For the entries presented below, indicate the number of lines that include the word "width", adding nothing else.

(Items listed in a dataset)
______________________________
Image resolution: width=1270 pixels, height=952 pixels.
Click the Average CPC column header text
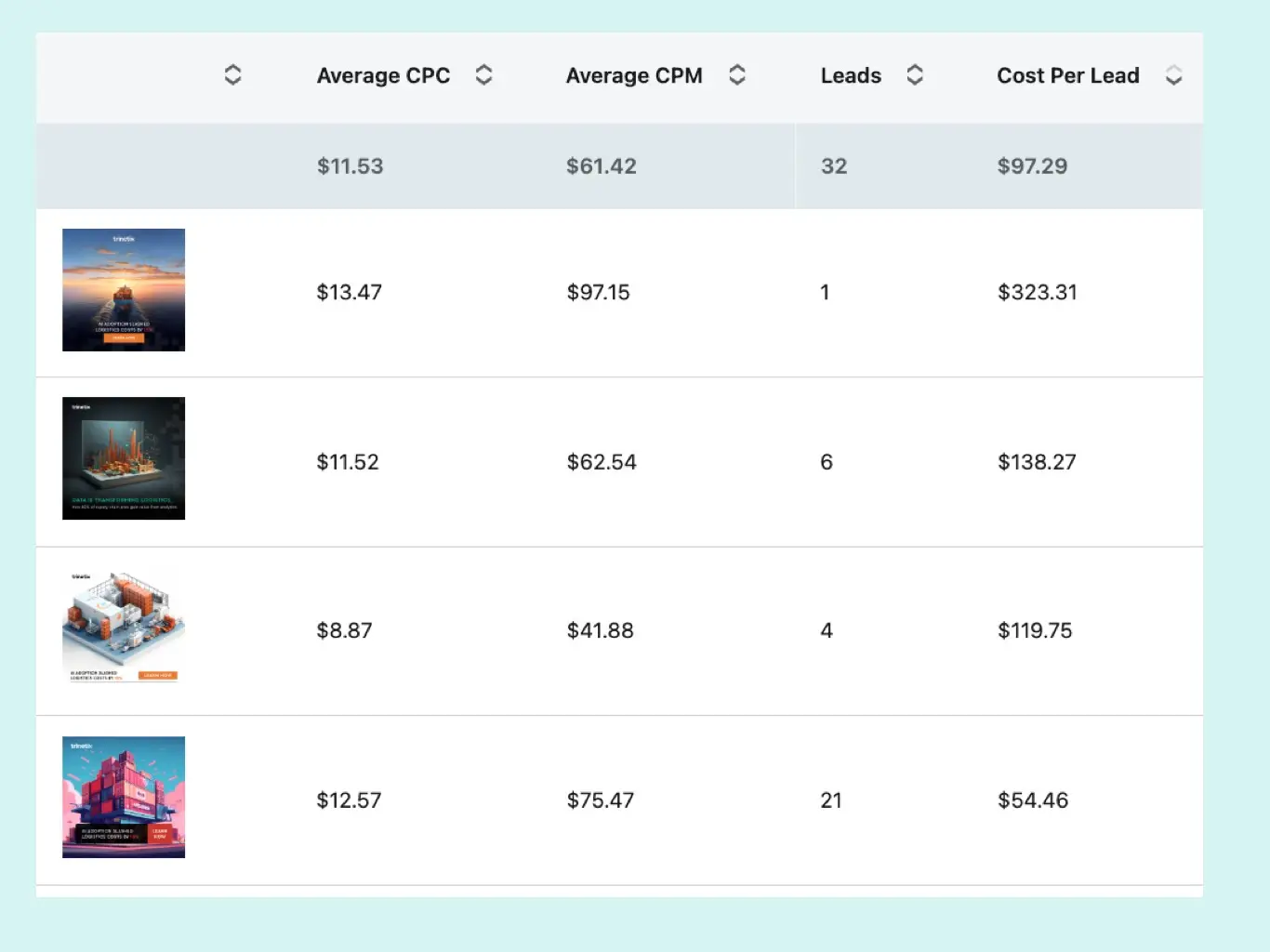pos(383,75)
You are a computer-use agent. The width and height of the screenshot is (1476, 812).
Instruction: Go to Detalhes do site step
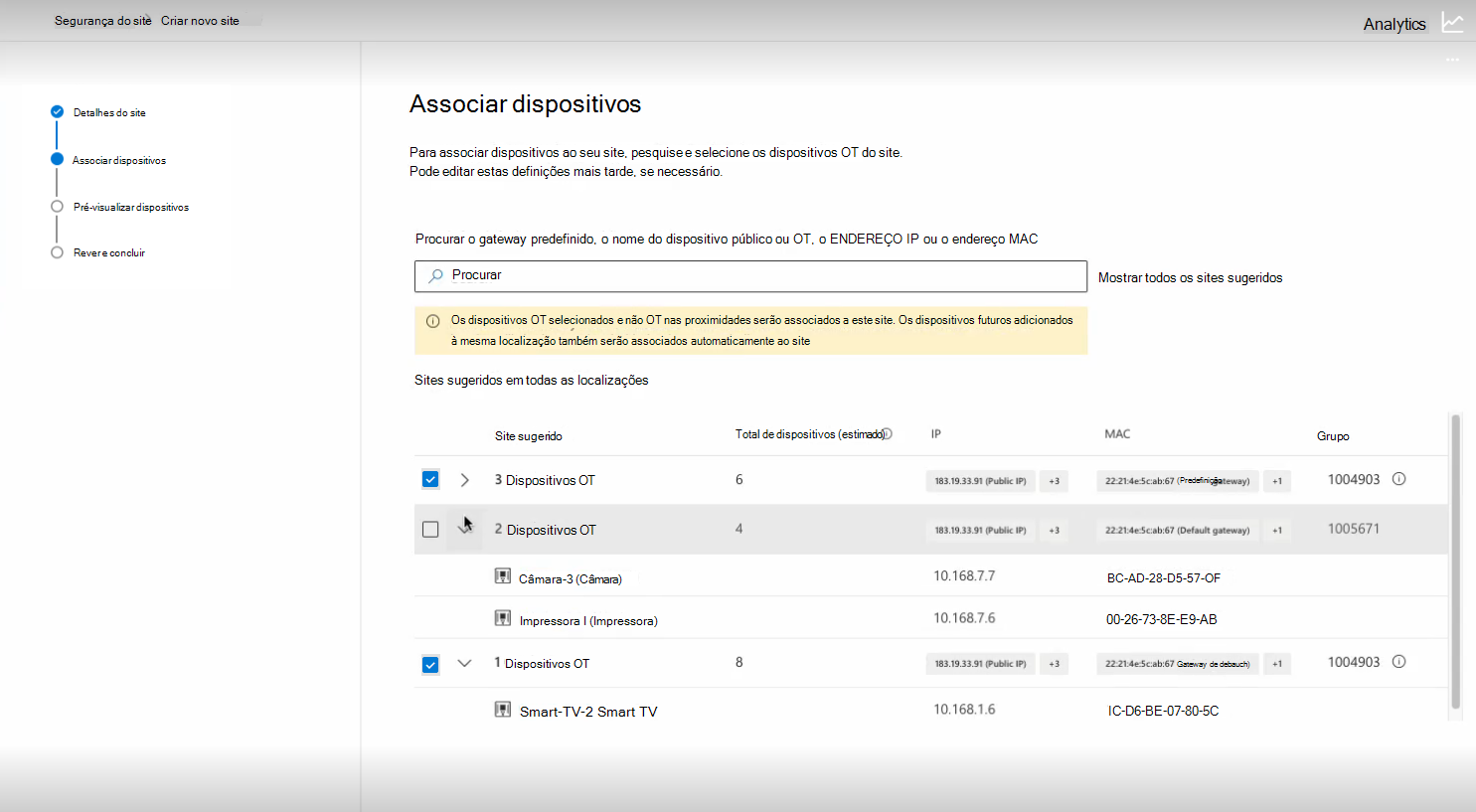(x=109, y=113)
______________________________
Your response ->
2